El otro triunfo de Luis Enrique
Lo auténtico puede causar estragos en las primeras impresiones, pero a largo plazo procura alivio al que prefiere desprenderse de la peor esclavitud del ego: lo que opinen de ti los demás


La ciencia de contar historias (Capitán Swing), de Will Storr, es un libro interesante y revelador. En él se desmenuza uno de los aspectos más sexys del poder: la narración. En las primeras comunidades humanas, la información era vital y servía para ordenar jerarquías. En el caso de que se pusiese a circular un rumor que afectase a alguien que había antepuesto los intereses del grupo a los suyos, “una ola de buenos sentimientos inundaba a los receptores de la narración”. Sin embargo, si ese rumor señalaba a alguien ruin y egoísta, predominaba una emoción que obligaba al grupo a castigar al protagonista. De este modo, la narración, la historia, el talento para ejecutarla, era la justicia en aquellas primeras poblaciones.

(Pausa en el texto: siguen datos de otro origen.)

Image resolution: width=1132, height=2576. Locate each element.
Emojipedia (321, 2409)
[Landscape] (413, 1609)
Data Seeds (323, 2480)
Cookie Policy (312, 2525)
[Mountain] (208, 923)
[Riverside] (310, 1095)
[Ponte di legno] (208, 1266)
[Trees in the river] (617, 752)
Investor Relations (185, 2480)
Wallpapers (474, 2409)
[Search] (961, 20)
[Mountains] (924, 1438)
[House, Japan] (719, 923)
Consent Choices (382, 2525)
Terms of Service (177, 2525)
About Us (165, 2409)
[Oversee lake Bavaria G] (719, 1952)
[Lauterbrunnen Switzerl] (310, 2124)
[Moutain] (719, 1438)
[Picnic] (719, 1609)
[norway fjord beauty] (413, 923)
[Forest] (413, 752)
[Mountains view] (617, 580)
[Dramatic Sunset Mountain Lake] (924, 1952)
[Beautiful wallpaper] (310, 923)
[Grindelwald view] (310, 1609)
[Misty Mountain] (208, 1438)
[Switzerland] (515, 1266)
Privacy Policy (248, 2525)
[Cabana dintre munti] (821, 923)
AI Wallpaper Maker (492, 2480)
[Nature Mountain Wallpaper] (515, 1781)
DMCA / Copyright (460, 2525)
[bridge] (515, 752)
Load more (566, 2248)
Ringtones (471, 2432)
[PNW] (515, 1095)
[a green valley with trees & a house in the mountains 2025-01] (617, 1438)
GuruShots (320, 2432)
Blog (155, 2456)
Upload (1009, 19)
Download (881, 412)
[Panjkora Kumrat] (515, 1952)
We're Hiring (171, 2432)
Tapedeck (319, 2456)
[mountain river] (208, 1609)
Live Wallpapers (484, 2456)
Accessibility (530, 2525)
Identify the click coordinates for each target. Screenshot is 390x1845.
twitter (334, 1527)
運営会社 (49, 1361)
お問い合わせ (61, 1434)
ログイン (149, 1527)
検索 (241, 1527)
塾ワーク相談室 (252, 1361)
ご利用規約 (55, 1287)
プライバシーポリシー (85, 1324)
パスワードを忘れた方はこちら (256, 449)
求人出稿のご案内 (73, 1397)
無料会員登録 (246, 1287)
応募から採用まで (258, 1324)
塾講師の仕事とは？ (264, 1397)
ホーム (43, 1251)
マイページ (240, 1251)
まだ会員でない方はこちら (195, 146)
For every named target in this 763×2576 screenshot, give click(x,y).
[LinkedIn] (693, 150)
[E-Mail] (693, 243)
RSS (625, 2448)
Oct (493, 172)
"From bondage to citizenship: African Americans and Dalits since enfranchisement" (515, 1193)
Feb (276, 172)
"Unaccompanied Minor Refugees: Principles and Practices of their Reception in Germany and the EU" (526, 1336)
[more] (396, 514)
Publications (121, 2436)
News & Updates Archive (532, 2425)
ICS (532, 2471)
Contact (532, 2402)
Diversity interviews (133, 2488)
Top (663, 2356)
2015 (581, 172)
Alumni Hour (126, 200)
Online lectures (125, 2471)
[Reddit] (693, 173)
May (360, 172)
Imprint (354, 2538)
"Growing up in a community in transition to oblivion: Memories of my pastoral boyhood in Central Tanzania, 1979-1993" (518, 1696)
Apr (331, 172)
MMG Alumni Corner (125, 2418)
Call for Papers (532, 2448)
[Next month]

Lo impresionante es lo poco que ha cambiado eso. Los expertos en comunicación entre pájaros descubrieron hace años algo maravilloso: “Los cuervos no solo están atentos a los cotilleos que cuentan las bandadas vecinas, sino que prestan aún más atención cuando se cuenta la historia de algún pájaro que ha perdido estatus”. En el libro, por cierto, se relata que los grillos llevan un recuento de sus victorias y fracasos contra rivales de la misma especie. Un grillo que ha ganado varias peleas tiende a ser más agresivo y confiado en enfrentamientos posteriores. Un grillo que pierde repetidamente tiende a evitar peleas o mostrarse sumiso ante otro. El relato importa.
Cuando hace un año Movistar anunció un documental sobre Luis Enrique, tuve mucha curiosidad. Era imposible que fuese un documental al uso de los que ahora se ruedan por docenas con el beneplácito (casi la exigencia) de la influencer veinteañera de turno. La relación de Luis Enrique con los medios era de franca tensión, a ratos irritante. Pero ya, como seleccionador, se había destapado como streamer, y le había ido bien. Esta vez, sin embargo, fue más allá. Dejó entrar a las cámaras hasta el último rincón del vestuario, en donde suplicaba a Mbappé que, ante un partido decisivo de Champions, presionase con toda su alma la salida del balón del rival (“las vueltas que da la vida, el destino se burla de ti”, cantaba Yosi).
Hizo algo aún más valioso: permitió que el cuadro abarcase a su familia. Lo que su mujer y sus hijas sufren o disfrutan cada partido, cada portada de la prensa francesa, cada víspera de partido delicado. Y el recuerdo, claro, de la hija fallecida, Xana, a los 9 por un osteosarcoma. El factor humano, el tipo que fuera del trabajo tiene una vida que a veces se superpone y a veces transcurre en paralelo a la vida pública. Con naturalidad (la rajada al Barça de Xavi, la soledad de vivir en un campo de entrenamiento, el “no tenéis ni puta idea” dicho sin ironía a los que creen tenerla de fútbol), no como cuando Sergio Ramos se graba en su documental desayunando con Pilar Rubio y contesta a las preguntas de su mujer como si estuviera en una rueda de prensa.
La percepción que tenemos de Agassi es distinta desde Open porque se enseñó a sí mismo bajo la ducha con el cuerpo destruido después de una final, y nos contó que usaba pelucas por complejo de calvo, y nos dijo que su padre le drogaba de niño y era un animal sin empatía cuando el chico perdía. Es el coraje de atreverse a contar una historia lo que te hace llegar a todo el mundo. No fue tan descarnado Luis Enrique en su documental (No tenéis ni p*** idea), pero lo que dejó ver, bueno y malo, era auténtico. Lo auténtico puede causar estragos en las primeras impresiones, pero a largo plazo suele procurar alivio al que prefiere desprenderse de la peor esclavitud del ego: lo que opinen de ti los demás.